### Records shown
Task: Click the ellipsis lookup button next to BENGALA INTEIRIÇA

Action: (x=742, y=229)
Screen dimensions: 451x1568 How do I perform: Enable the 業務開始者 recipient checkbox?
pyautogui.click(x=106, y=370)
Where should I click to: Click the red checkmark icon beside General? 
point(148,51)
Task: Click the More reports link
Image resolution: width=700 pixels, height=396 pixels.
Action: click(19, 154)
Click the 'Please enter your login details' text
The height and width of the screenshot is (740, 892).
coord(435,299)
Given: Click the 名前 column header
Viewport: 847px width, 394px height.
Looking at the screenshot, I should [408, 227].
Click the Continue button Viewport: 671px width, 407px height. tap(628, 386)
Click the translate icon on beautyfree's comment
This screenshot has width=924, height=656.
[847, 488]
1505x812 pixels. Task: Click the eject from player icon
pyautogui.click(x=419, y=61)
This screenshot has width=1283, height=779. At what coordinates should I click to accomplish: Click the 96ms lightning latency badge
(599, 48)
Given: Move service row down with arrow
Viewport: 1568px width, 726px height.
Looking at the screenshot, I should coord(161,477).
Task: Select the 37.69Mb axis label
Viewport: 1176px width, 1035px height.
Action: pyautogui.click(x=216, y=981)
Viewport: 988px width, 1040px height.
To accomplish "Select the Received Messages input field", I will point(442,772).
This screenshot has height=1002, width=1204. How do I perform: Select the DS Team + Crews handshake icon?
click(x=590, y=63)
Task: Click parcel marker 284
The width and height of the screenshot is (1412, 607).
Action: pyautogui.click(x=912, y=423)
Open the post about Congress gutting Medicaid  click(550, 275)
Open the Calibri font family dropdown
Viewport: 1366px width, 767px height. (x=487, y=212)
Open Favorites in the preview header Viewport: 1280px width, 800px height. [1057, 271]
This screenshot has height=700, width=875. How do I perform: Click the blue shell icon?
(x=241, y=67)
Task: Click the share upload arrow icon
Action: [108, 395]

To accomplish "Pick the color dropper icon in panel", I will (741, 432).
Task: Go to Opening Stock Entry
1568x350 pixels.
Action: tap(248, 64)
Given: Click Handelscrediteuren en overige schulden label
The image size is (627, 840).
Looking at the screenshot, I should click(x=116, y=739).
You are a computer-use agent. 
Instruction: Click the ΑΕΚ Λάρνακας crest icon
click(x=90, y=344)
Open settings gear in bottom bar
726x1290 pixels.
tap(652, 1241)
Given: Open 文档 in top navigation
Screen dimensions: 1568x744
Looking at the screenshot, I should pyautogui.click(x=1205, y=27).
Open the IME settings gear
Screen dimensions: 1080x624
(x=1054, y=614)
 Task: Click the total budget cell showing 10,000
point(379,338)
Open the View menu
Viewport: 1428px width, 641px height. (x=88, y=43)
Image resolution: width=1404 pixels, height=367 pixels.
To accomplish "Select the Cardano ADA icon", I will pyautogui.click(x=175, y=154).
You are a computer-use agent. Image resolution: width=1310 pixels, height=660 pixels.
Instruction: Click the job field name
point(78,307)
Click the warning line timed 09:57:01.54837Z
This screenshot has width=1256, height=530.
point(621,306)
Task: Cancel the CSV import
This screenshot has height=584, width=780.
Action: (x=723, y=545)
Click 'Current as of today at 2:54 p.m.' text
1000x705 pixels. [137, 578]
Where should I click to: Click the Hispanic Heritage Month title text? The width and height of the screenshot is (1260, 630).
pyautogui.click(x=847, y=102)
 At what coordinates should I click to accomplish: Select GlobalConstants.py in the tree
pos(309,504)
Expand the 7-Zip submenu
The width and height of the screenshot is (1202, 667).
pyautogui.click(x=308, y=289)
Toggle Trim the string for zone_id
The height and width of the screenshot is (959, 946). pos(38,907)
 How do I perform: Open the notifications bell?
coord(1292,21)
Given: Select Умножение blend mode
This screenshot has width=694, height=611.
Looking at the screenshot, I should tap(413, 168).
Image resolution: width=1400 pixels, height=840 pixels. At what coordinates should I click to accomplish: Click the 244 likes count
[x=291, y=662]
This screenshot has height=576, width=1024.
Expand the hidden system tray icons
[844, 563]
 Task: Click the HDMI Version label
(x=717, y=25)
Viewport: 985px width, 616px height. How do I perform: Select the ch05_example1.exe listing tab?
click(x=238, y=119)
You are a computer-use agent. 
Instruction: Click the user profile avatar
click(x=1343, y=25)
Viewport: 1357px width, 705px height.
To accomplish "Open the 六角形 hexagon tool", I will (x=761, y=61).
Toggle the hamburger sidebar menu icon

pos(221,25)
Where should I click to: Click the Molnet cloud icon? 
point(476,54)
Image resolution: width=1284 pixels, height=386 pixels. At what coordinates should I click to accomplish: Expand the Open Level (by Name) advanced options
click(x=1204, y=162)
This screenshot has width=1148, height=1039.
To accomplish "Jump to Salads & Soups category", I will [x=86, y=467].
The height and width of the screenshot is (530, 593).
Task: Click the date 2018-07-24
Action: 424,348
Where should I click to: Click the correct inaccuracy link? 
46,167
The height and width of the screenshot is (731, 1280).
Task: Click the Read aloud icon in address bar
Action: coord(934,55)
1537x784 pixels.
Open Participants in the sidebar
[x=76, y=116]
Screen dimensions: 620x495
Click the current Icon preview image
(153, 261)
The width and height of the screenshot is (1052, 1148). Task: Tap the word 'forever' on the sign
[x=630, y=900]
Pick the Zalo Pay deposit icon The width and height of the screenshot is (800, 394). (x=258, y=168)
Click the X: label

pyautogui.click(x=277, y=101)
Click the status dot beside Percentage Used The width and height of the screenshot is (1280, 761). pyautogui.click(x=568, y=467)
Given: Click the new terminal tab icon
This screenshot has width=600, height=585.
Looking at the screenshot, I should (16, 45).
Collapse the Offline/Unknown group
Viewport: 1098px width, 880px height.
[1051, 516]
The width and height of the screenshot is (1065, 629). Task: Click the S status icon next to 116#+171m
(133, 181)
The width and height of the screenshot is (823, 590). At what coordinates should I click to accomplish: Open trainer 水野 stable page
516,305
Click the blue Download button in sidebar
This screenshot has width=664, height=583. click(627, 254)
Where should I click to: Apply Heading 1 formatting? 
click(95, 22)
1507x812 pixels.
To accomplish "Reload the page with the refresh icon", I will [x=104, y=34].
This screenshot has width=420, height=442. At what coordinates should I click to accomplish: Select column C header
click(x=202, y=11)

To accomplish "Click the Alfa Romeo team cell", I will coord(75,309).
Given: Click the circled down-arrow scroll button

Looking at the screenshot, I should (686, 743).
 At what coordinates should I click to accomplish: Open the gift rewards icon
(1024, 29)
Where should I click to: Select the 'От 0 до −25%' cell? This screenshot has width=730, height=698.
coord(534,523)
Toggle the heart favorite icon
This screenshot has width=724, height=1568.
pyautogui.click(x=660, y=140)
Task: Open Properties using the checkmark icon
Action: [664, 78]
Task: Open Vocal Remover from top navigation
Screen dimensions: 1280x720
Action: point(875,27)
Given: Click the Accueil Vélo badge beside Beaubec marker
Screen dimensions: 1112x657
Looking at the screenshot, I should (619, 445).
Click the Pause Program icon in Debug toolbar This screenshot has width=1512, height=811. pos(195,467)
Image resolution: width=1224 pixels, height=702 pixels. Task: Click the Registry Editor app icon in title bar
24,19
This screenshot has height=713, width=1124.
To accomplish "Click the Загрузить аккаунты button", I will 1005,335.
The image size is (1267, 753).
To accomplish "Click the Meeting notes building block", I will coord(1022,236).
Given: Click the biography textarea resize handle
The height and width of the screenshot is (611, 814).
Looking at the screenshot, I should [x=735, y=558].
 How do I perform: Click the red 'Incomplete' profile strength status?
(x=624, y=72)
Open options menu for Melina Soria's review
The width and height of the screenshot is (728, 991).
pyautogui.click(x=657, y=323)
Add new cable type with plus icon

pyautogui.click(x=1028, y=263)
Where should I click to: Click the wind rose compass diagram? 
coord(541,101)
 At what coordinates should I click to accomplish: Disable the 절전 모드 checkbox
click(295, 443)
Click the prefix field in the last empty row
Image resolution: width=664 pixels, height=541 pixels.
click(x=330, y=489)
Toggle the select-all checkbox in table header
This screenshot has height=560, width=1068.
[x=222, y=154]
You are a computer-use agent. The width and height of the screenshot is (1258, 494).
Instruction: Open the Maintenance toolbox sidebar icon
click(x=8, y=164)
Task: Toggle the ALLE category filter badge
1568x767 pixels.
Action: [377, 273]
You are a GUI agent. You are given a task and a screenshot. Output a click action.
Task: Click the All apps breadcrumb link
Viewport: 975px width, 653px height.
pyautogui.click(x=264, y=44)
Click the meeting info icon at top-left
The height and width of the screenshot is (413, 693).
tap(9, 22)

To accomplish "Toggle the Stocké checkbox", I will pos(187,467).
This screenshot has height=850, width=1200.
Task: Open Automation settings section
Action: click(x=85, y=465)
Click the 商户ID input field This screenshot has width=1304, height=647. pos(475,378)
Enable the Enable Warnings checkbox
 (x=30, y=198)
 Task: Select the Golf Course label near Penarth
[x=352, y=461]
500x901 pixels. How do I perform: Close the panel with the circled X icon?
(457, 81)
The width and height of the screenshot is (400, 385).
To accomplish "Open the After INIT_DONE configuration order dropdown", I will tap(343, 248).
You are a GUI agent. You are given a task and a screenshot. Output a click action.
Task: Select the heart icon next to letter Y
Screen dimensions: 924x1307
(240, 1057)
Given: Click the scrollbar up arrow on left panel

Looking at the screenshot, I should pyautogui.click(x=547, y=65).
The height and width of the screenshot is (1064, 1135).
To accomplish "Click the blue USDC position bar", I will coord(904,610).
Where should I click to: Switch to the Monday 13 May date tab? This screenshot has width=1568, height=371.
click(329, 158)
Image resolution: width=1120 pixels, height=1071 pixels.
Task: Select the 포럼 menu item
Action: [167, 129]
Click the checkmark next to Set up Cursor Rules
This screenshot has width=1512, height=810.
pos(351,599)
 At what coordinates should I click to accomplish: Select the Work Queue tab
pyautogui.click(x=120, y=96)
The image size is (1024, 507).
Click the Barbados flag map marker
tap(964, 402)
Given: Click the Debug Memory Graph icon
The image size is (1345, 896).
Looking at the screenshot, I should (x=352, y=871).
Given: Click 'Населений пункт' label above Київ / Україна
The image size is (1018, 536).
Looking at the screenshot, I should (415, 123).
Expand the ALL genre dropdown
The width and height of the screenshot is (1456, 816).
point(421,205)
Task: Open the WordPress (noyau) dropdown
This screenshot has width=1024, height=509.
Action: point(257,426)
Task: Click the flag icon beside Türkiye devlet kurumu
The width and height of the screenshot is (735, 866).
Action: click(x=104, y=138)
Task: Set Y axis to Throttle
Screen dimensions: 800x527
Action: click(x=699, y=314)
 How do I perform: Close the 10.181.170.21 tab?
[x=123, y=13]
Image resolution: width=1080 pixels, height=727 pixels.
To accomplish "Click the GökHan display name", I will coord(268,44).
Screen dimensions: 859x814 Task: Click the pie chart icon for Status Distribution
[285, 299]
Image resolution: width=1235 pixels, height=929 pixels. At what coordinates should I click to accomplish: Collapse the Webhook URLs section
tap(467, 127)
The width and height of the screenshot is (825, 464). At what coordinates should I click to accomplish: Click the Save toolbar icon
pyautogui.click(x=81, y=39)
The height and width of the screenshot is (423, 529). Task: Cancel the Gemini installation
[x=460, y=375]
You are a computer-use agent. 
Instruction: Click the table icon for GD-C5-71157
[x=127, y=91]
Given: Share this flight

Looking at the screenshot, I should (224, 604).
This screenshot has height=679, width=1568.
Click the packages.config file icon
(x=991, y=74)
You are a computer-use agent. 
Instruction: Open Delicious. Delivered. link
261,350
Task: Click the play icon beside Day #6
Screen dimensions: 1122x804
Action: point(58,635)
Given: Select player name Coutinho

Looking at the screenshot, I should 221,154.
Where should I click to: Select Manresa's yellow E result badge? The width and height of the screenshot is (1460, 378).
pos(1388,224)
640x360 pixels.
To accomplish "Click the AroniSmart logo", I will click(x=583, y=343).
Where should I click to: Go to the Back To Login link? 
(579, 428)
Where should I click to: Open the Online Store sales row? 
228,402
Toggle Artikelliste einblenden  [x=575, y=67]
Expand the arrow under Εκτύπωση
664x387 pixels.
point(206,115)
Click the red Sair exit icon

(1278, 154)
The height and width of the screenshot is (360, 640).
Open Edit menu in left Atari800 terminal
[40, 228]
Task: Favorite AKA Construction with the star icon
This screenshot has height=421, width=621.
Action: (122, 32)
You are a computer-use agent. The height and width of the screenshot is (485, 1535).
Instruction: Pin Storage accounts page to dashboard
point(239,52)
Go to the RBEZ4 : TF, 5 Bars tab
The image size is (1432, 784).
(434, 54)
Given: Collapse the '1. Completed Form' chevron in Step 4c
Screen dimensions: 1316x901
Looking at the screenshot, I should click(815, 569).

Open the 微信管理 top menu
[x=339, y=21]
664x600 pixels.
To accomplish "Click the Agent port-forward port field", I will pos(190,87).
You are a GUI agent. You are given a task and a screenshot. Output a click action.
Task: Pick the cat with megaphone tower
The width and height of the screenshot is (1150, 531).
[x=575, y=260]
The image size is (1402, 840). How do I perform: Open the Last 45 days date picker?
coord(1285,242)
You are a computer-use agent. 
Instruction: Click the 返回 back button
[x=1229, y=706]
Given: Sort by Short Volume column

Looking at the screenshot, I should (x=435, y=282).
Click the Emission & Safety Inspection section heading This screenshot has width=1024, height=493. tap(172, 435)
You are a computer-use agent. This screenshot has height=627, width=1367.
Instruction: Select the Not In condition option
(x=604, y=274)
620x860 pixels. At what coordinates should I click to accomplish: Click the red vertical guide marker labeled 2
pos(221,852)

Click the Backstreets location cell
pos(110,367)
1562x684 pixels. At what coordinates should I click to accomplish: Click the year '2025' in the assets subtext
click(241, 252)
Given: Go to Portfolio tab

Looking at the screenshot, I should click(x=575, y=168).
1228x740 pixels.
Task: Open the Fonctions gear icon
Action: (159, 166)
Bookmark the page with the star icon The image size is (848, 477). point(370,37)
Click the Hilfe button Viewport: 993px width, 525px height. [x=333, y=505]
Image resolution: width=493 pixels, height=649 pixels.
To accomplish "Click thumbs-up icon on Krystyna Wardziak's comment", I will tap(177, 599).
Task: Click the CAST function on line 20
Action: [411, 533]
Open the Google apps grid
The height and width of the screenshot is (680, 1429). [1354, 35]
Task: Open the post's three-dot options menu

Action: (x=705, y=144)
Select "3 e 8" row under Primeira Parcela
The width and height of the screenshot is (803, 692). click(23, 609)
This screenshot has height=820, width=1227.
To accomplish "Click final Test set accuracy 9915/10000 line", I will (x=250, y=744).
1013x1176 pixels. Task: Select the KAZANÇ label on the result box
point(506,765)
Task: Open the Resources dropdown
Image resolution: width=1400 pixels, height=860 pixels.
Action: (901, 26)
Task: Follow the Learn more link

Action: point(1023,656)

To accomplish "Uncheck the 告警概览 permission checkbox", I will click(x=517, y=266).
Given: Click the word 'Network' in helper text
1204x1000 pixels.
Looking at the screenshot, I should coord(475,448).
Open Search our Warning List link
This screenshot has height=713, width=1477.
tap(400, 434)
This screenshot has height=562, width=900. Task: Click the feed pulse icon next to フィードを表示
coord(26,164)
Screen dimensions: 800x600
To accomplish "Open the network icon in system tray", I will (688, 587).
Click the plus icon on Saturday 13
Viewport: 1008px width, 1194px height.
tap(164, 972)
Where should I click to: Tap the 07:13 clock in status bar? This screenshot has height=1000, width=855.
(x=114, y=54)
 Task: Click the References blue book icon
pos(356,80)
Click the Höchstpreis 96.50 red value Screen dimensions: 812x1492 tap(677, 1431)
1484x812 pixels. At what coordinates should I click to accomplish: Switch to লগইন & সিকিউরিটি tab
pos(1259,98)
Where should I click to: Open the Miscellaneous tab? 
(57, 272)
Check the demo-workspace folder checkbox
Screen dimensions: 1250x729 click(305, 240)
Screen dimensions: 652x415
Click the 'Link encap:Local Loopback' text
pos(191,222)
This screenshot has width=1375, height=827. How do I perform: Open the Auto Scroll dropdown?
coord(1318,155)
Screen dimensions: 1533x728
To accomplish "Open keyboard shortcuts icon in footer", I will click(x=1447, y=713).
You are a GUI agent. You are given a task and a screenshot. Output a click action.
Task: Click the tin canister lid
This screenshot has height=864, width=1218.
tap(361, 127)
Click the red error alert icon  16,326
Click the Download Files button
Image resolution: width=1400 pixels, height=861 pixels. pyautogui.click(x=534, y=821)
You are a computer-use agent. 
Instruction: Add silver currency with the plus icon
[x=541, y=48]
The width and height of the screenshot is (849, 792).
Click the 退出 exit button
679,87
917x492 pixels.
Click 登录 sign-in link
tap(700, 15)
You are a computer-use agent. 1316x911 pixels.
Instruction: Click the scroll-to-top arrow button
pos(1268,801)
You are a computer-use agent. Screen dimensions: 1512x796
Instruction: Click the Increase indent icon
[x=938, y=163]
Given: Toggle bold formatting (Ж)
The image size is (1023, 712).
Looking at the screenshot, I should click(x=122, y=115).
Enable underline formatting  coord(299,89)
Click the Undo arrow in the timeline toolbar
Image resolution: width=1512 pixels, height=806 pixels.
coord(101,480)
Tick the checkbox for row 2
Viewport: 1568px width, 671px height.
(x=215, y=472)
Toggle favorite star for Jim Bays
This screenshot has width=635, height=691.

### What you will do
All lines from the one with "Tick the checkbox for row 2" through the end of the material above are to be printed exactly, and only those.

### Result of the exercise
Tick the checkbox for row 2
Viewport: 1568px width, 671px height.
(x=215, y=472)
Toggle favorite star for Jim Bays
This screenshot has width=635, height=691.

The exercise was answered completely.